Reference to regional alienation was a common theme through six days of hearings as opponents argued the Liberals, with little western representation, were imposing an unpopular policy on western farmers.

Some saw a broader alliance of oppressors.

“This has nothing to do with what farmers want and everything to do with what the federal Liberals and the pools want,” complained Greg Rockafellow, president of the Western Barley Growers Association.

Others noted the Liberal majority is centred in Ontario and even as these MPs were insisting on a monopoly for western farmers, their own Ontario wheat-growing constituents were deciding to allow an opt-out from the Ontario Wheat Board export monopoly.

When criticism turned to the clause that would allow farmers to vote new grains under the CWB monopoly, many noted the provision had been championed in the House of Commons by Prince Edward Island Liberal Wayne Easter.

“The perception is it’s someone from the Maritimes imposing something on Western Canada we did not ask for,” Stelmach told senators in Edmonton.

The next day in Winnipeg, Manitoba ag minister Harry Enns picked up the theme.

“A member from Prince Edward Island should not make any decisions about what happens to prairie grain producers,” he said.

Enns quickly came under attack from senator Eugene Whelan for his comment.

Whelan said he was “shocked” that a veteran politician like Enns would belittle an MP because of where he lives.
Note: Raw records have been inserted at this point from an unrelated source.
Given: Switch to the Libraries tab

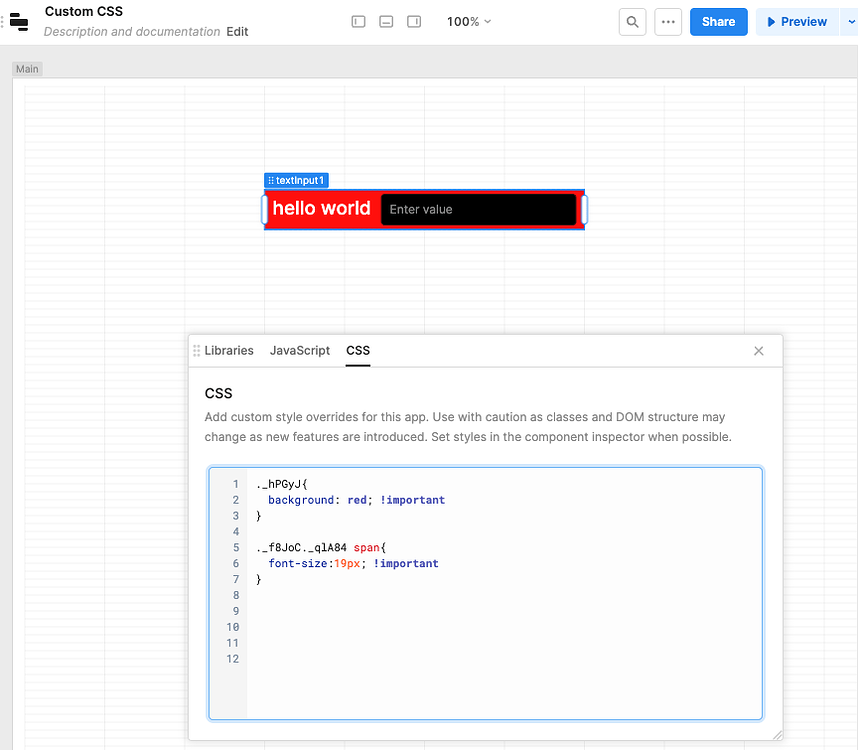Looking at the screenshot, I should (231, 351).
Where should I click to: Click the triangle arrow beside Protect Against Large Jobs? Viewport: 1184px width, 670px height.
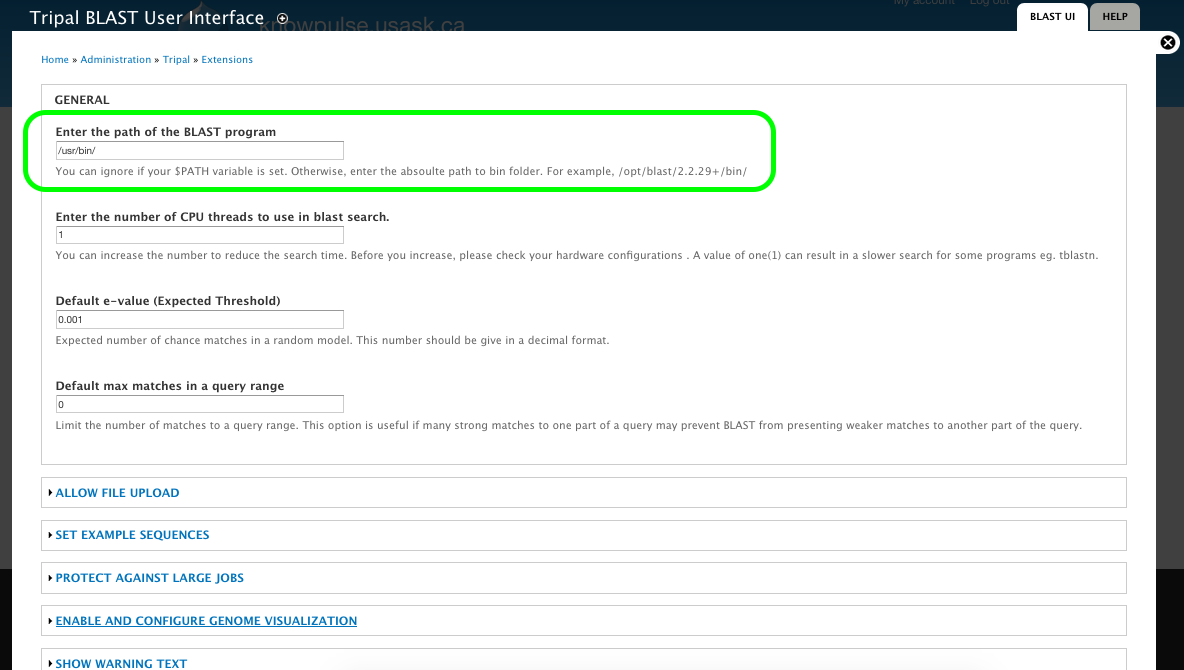coord(50,578)
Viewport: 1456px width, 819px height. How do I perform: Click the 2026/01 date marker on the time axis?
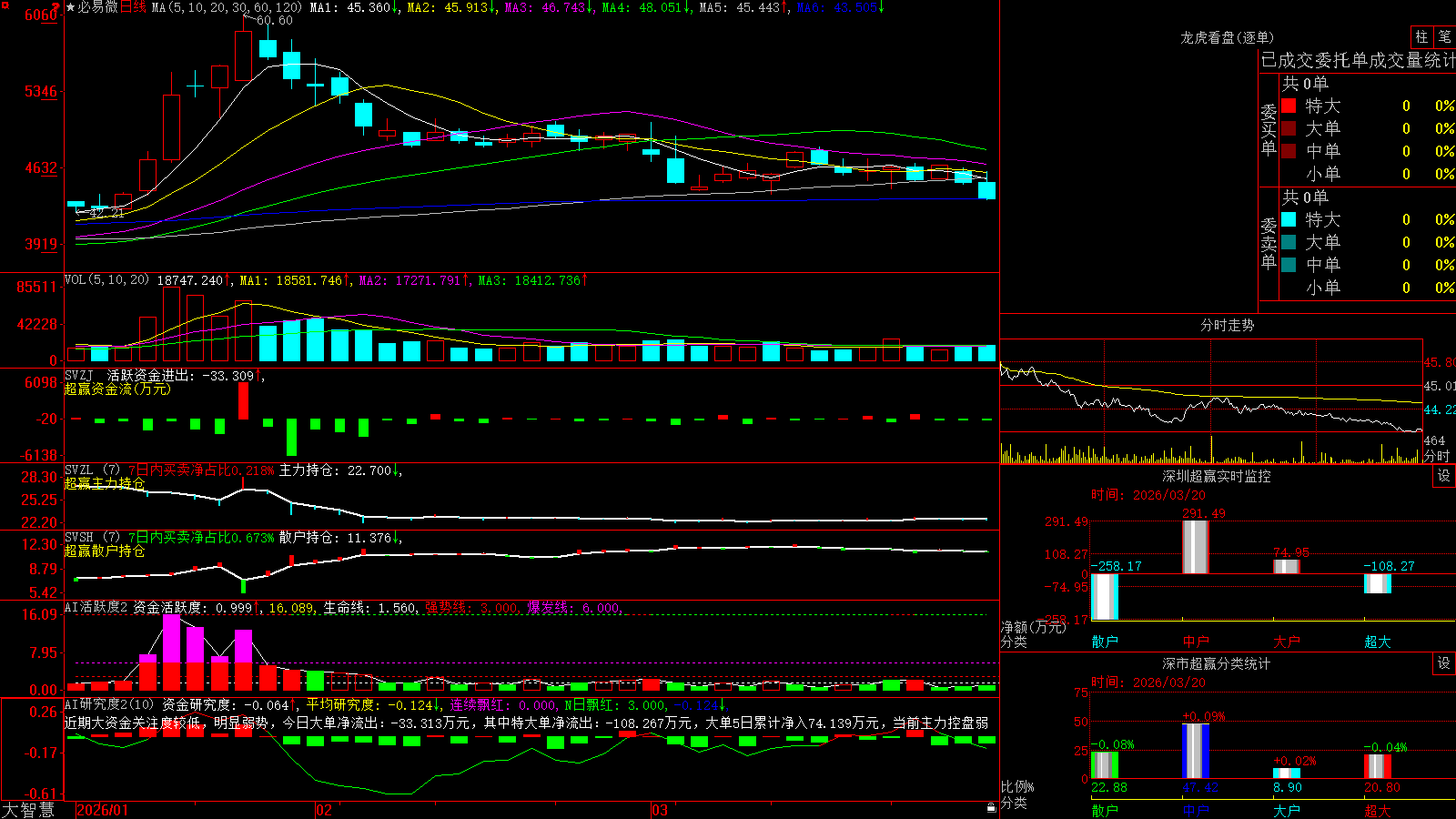click(x=103, y=810)
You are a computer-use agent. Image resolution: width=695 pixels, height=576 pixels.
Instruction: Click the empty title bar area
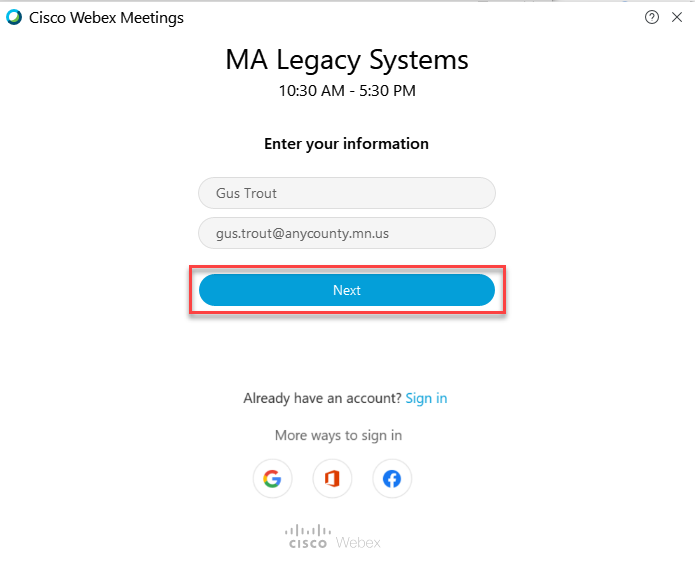coord(400,17)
MPs are elected to deal with general public policy and not just local issues, he lectured.

About face

Enns quickly retreated.

“You properly correct me,” said the Manitoba minister. “I meant no disrespect to any member of Parliament. But it is understandable that a member from that part of Canada would not be sensitive (to the ramifications of inclusion for Manitoba).”

Later, National Farmers Union Manitoba director Fred Tait said the inclusion idea came from Western Canada and NFU members who testified during Commons committee hearings last year.

“This was not Wayne Easter’s idea,” he said. “It came from Manitoba here.”